İçine de “ilgileneceğinizi umarak… “ diye yazmıştır.
Yusuf Atılgan bu kitabı okur ve çok sever ama bunu oğuz Atay ‘a hiçbir
zaman söylemez.
“Benim okuduğum kitap o kadar müthiş bir eserdi ki, böyle muazzam bir kitabı
kaleme alan birinin daha nice eserler yazacağını düşündüm. Benim oluruma,
iltifatıma söyleyeceğim iki çift lafa ihtiyacı olmadığını düşündüm.

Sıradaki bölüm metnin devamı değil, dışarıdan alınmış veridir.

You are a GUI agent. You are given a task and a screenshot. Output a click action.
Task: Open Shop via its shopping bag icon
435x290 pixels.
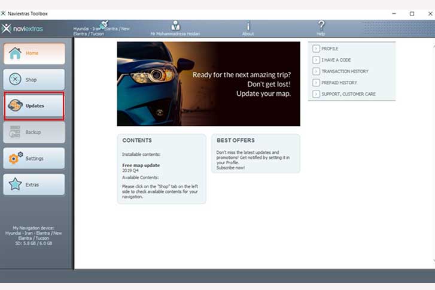click(x=15, y=80)
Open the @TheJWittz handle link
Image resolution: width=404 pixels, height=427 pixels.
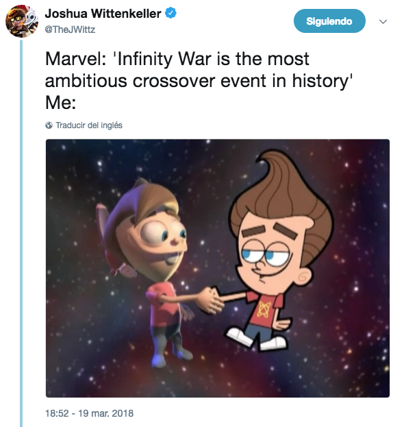(70, 29)
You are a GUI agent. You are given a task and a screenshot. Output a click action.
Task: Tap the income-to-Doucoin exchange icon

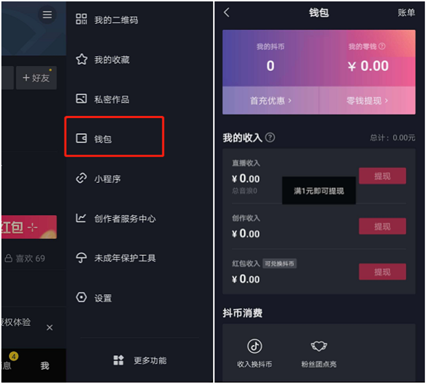(254, 346)
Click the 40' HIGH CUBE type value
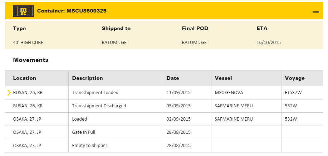The height and width of the screenshot is (156, 328). 28,42
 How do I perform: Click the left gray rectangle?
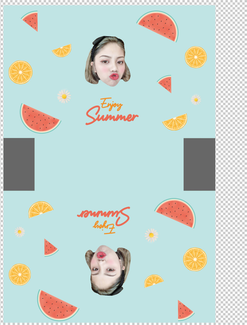pyautogui.click(x=19, y=164)
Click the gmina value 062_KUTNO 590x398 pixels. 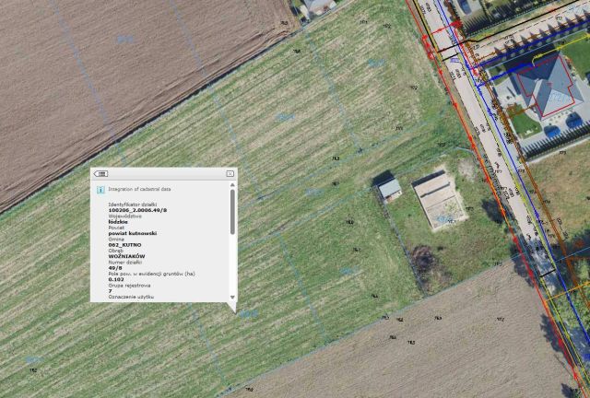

Dolayısıyla takdirlerimi hiçbir zaman ona iletme ihtiyacı duymadım“ diye anlatır.
*
Ama ardan seneler geçer, ortak arkadaşlarının birinden işittiği şey bu olayı
hatırlamasına sebep olur.
“ Ben Yusuf Atılgan’a kitabımı gönderdim ama kendisinden tek bir kelime bile
duymadım.Tek gördüğüm kayıtsızlık oldu.” demiştir Atay bu olayla ilgili olarak.
Ve Atılgan bu anıyı anlatırken “Eğer bugün hayatta olsaydı ne yapar ne eder
muhakkak onu bulur, karşısına geçer, yüz yüze ona kalemini ne kadar takdir
ettiğimi söylerdim” der.
Verilen emeğe biraz takdir herkesin gereksinimi sanırım.
*
Hep derim ya sözcükler çok önemli mutlaka kullanılması gerekli.